The noble Lord opposite asked me whether or not we have been talking about enlargement. The Community is very conscious of the problems of enlargement which are taking place at the same time as the restructuring of the budget. I do not think we see any reason why negotiations with Spain and Portugal should not go ahead in parallel with the discussions on the restructuring of the budget, although of course there will have to be a decision about the latter before the former can finally be decided. I am quite sure that it would be wrong, at a time when we seek to reform the com m on agricultural policy, to suggest that the 1 per cent. VAT ceiling should be broken, because I do not believe that there could be any financial discipline on the Community if that were the proposal.

I would only say to the noble Lord, Lord Goronwy-Roberts, that if he will read the communiqué he will see that it reflects clearly the sense of urgency that the Community, the heads of Government in the Community, felt about the economic situation, and there are one or two proposals there which I hope very much will help. I do not believe that there is a magic solution to this, and I agree with the noble Lord, Lord Gladwyn, that probably the most important factor which has led to the grave economic situation confronting us all is the rise in the price of oil. We must do everything in our power to persuade the oil producing countries that it is not in their interests to have another increase in the price of oil which will make the situation, at any rate in the short term, very much worse than it is already.

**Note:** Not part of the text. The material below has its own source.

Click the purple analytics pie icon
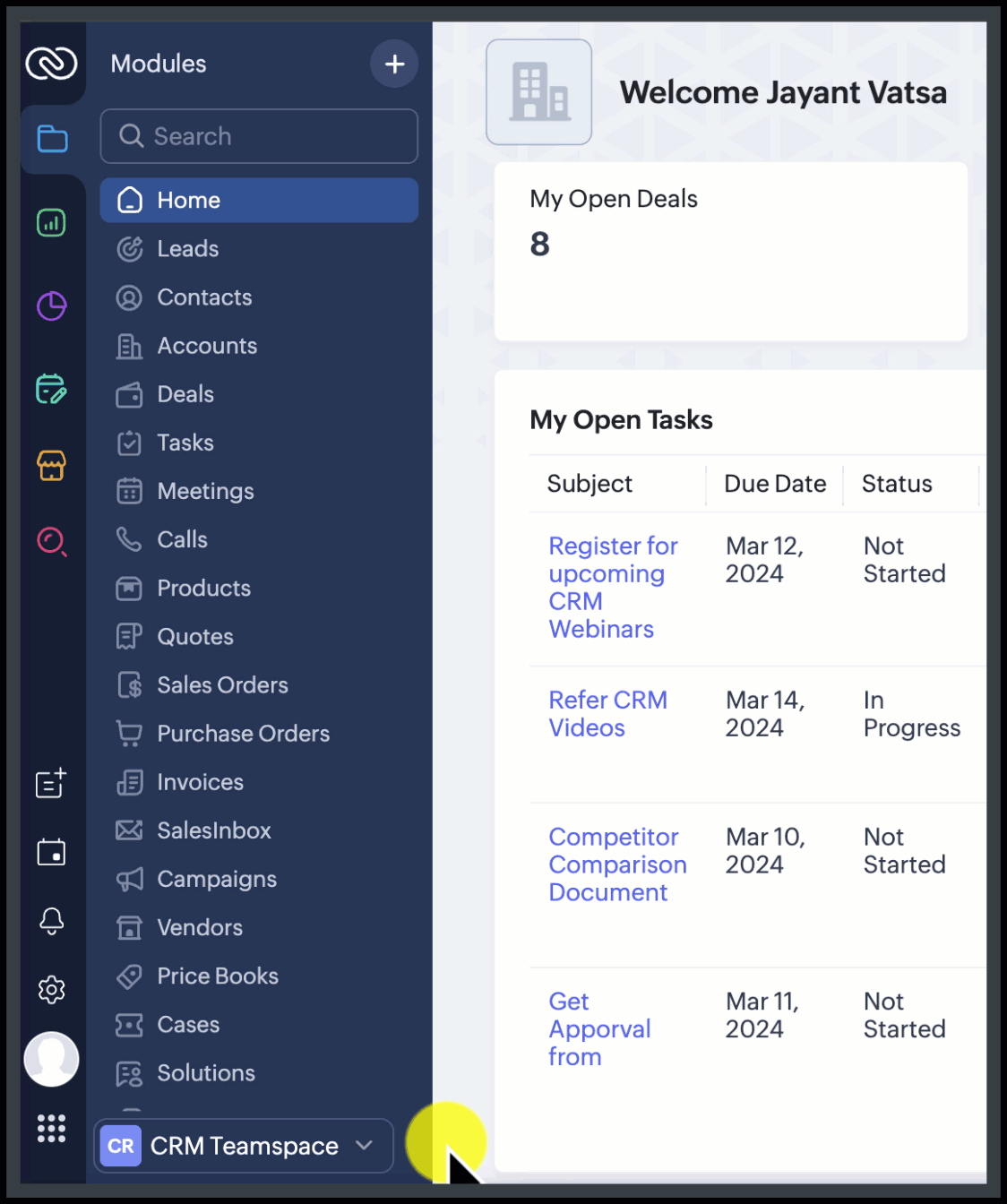Screen dimensions: 1007x1204 tap(51, 306)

Whatever the noble Lord opposite may feel about the value of the pound and whether or not it reflects the British economy, what the value of the pound does is to reflect what other people think of Britain. It is extremely difficult to see what you do about that. He and I may think it is too high, but other people do not. We certainly took into consideration, and have been taking into consideration in the Community, what is happening in Camp David, and of course keeping closely in touch with the United States, although the noble Lord, Lord Gladwyn, will know that the policy which President-elect Reagan will pursue on the Middle East is not known to us. We do not even know who are the people concerned, but of course we shall keep very closely in touch.

I would only say about the idea on elections that of course we examine all these things, but I think at the moment it would be unlikely that elections could take place. Of course the difficulty about having elections solely concerned with those who live on the West Bank is that there are a great many Palestinians who live outside the West Bank. These are complicated problems which we shall have to go into in greater detail as we go more and more into detail in the European initiative.

Lord Caccia

My Lords, while also welcoming the Statement made by the Secretary of State for Foreign and Commonwealth Affairs, may I ask him a particular question? He made some welcome remarks about what Europe felt they could and should do to contribute in regard to the various crises that may occur in the Middle East, or in Europe over Poland. But in speaking earlier about what happened last year over Afghanistan he himself said that he did not think that Europe at that time, at any rate, had the mechanism and the methods for what might be described as crisis management. Is there anything that he could usefully say about the situation as it has developed during this last year?

Lord Carrington

My Lords, I made some suggestions about a better mechanism for political co-operation in Europe which are, so to speak, in the machine at the moment and have not come up for discussion by Ministers. There are various proposals in addition to that which are being considered. But I can give the noble Lord the undertaking that the delay which took place in consultation among the nine Foreign Ministers when the invasion of Afghanistan took place on 27th December last year will certainly not take place again in any other eventuality.